Bank stocks continued their September swoon Thursday as the euphoria of the summer rally faded.

Analysts said optimism that the Federal Reserve policymakers had ended its round of interest rate hikes has been replaced by worry that bank earnings the rest of this year and next year will be weaker than had been expected. "The market is still coming to terms with the core earning perspective for banks in 2001, and this is adversely affecting bank stocks," said Catherine Murray, a banking analyst at J.P. Morgan & Co.

The American Banker index of the 50 largest banks slipped 1.16%, and the index of 225 banks fell 1.96%.

Some banks have already reduced the amount of guidance they give analysts in anticipation of a Securities and Exchange Commission rule barring selective information disclosure that is due to take effect Oct. 23. That is contributing to the uncertainty about bank earnings, Ms. Murray said.

Though macroeconomic concerns have been less of a factor than in the past, they have not helped bank stocks, she said.

Some investors had hoped the Fed would not only keep interest rates stable in the near future, but lower them early next year, Ms. Murray said. With the price of crude oil rising, the prospect of a rate cuts looks dimmer - another short-term negative for banks, she said.

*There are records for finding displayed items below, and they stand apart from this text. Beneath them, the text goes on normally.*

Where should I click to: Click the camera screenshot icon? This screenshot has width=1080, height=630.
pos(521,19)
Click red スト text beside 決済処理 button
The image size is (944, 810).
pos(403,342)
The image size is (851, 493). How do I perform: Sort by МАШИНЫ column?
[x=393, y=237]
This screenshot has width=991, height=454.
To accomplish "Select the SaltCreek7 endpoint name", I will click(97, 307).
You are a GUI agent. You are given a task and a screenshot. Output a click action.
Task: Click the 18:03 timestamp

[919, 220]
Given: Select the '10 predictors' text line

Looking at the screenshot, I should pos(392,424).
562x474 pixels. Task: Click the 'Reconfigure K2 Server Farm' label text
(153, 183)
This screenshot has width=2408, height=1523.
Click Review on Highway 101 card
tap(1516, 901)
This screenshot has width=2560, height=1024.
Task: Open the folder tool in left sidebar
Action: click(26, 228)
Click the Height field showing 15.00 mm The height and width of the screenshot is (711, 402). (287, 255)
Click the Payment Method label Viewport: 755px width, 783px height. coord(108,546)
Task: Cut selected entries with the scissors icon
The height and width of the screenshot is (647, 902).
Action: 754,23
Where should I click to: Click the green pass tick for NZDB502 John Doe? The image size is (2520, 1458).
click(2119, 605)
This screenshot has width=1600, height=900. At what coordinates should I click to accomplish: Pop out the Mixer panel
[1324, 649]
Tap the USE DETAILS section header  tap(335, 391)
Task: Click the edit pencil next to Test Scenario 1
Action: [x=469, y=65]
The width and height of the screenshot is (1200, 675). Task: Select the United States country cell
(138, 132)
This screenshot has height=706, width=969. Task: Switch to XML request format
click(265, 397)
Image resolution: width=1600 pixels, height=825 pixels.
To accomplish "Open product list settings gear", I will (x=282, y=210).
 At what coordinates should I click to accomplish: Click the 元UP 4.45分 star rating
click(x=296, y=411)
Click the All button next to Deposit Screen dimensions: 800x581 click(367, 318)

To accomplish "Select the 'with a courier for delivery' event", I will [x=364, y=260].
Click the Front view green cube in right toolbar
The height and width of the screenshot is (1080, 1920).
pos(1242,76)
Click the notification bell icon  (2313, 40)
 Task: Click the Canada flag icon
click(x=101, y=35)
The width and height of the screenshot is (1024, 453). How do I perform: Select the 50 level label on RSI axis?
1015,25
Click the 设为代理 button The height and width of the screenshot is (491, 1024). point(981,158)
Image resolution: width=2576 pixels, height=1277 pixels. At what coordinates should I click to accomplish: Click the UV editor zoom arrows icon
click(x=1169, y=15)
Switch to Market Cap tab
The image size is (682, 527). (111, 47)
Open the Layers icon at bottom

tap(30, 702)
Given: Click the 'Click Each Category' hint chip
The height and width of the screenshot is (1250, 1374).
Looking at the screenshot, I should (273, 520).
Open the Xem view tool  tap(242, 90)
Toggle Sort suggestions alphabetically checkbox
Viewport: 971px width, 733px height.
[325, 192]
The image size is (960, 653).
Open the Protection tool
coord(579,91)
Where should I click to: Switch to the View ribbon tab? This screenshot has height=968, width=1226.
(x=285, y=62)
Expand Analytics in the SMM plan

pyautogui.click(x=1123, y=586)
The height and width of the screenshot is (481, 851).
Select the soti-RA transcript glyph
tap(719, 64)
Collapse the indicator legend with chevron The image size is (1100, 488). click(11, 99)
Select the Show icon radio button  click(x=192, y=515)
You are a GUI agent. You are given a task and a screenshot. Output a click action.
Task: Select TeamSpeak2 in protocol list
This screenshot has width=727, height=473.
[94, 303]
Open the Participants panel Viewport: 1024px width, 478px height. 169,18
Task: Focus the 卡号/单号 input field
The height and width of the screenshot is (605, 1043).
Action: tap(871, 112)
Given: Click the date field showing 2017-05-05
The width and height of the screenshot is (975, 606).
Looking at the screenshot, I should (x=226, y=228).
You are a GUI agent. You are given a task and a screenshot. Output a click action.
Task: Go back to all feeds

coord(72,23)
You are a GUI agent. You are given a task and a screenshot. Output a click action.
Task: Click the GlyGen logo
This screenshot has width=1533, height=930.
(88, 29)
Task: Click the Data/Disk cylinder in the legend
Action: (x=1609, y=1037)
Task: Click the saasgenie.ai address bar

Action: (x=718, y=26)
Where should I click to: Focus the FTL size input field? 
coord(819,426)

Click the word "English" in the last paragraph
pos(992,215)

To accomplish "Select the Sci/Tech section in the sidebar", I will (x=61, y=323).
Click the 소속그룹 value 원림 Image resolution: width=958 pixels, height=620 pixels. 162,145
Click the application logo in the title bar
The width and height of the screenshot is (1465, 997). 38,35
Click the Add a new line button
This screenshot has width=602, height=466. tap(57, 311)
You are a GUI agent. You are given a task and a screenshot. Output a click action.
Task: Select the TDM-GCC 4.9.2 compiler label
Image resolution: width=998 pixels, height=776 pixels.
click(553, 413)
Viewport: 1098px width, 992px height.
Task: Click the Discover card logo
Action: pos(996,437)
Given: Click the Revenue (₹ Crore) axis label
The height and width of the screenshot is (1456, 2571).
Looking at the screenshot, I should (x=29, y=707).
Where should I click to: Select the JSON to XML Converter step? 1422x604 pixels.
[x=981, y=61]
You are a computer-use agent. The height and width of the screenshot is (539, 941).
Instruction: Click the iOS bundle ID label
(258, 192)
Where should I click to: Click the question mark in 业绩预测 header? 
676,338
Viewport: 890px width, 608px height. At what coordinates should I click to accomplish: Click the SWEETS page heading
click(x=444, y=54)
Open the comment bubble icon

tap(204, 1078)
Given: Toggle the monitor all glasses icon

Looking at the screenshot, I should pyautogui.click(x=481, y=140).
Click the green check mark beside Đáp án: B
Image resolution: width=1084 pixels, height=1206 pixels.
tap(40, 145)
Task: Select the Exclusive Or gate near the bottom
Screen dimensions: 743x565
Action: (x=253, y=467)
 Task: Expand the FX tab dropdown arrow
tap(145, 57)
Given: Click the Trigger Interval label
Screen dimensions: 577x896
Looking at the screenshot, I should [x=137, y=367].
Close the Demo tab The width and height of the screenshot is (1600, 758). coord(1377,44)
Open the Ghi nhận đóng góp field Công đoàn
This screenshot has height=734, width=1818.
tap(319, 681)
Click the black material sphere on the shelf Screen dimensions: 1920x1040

Interest rate expectations will continue to send bank stocks up or down, depending on the news of the day, but slower earnings will force the sector to "generally give ground," Ms. Murray said.

Kate Blecher, a managing director of research at Sandler O'Neill & Partners agreed that earnings for the third quarter will be lower than expected, but also said the slowdown "won't make headlines."

A slower economy could hurt banks in 2001, and "fee income might not carry the boat forever in this economy," she said.

Bruce E. Simmons, a principal who heads Sandler's equity trading, said this week's market reaction was more a correction than a change in the market potential for financial firms. Oil prices affect the economy less in the United States than in Europe or Asia, because American consumers are more flexible in adjusting demand, he said.

September has historically been a poor month, "particularly in an election year, and we don't know how hard the soft landing will be," Mr. Simmons said.

However, he predicted banks would prove to be less vulnerable than other industries. "Let's say the Dow goes down 5%, then banks will go down only 3%," he said.